Exercise objective
With the line containing "Task: Select the Select and Rotate tool" as the starting point, write out each line exactly through the final line of the listing, both ends included.

####

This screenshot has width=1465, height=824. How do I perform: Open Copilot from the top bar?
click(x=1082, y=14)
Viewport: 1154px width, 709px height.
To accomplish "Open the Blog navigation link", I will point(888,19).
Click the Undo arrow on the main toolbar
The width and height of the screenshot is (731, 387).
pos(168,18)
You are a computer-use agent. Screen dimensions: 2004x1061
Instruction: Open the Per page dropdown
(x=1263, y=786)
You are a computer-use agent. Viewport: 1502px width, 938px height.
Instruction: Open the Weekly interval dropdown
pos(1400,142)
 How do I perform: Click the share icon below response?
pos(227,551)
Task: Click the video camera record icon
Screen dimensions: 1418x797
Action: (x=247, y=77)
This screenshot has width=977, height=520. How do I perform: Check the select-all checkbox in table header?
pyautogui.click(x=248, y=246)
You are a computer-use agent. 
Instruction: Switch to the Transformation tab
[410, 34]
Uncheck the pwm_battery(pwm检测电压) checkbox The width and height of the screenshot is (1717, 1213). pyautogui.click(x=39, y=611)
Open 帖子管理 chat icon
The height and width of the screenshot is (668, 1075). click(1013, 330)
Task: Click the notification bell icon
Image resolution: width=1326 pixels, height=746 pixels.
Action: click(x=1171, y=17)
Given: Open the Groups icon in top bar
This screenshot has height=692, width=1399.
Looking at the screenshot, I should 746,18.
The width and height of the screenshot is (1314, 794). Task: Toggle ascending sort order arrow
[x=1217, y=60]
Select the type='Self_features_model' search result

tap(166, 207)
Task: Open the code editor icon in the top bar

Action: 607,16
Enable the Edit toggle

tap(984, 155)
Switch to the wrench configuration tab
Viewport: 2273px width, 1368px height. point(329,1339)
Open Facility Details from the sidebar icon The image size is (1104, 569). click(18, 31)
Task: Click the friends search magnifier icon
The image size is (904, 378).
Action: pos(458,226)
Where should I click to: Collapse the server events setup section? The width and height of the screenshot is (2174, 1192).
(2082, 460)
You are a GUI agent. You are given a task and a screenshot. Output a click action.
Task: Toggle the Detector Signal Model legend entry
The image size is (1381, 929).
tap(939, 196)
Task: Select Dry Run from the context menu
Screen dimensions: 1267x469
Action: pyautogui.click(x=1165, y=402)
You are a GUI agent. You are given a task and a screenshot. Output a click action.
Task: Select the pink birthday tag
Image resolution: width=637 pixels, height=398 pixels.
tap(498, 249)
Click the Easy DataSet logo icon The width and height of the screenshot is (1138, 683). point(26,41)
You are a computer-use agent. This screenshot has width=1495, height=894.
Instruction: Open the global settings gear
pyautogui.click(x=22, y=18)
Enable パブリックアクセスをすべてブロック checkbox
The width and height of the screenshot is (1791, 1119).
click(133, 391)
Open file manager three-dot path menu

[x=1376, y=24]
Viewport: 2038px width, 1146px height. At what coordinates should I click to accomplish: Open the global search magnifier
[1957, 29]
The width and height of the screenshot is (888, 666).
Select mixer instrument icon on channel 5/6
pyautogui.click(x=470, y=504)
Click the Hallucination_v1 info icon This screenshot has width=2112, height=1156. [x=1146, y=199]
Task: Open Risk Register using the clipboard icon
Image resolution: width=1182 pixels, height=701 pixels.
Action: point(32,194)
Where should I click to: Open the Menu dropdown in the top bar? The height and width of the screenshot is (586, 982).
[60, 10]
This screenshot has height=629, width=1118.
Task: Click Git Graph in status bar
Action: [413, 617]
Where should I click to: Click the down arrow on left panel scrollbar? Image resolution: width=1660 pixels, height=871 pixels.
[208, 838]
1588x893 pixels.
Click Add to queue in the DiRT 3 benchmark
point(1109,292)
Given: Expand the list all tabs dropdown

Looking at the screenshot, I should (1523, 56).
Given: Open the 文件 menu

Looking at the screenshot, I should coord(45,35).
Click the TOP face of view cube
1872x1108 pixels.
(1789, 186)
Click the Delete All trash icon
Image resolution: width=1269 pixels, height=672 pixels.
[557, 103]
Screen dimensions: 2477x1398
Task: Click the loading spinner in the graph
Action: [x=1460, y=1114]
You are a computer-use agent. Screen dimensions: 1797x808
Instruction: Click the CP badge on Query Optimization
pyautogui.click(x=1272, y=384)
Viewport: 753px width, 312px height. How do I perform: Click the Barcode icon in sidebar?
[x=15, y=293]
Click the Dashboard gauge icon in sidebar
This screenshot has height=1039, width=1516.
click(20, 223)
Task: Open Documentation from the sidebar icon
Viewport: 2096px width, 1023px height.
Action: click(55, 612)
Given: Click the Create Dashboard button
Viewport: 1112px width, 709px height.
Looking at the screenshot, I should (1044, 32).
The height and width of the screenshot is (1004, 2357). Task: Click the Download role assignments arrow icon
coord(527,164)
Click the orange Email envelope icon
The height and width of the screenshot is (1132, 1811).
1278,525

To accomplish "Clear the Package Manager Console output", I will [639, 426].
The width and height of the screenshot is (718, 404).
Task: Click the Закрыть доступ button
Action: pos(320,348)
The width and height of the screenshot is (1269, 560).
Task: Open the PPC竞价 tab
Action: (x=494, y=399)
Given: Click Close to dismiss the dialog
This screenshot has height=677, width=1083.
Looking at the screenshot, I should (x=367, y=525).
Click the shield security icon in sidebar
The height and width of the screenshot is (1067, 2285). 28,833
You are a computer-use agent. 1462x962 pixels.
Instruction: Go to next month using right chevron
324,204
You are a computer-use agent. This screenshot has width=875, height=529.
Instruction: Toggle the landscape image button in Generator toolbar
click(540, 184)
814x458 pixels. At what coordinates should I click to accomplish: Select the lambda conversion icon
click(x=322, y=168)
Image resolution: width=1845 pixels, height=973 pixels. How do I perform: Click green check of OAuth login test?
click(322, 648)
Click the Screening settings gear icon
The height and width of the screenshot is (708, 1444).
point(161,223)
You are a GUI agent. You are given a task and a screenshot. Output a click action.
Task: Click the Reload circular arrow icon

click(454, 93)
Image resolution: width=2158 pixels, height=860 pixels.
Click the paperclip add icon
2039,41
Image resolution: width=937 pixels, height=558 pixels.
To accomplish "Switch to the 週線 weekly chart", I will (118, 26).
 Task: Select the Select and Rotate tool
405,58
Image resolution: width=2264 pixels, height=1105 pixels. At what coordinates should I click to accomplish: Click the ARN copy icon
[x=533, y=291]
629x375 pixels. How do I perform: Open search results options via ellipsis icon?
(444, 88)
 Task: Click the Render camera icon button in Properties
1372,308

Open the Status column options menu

####

Answer space
 Task: Select the Select and Rotate tool
405,58
Image resolution: width=2264 pixels, height=1105 pixels. At what coordinates should I click to accomplish: Click the ARN copy icon
[x=533, y=291]
629x375 pixels. How do I perform: Open search results options via ellipsis icon?
(444, 88)
 Task: Click the Render camera icon button in Properties
1372,308

Open the Status column options menu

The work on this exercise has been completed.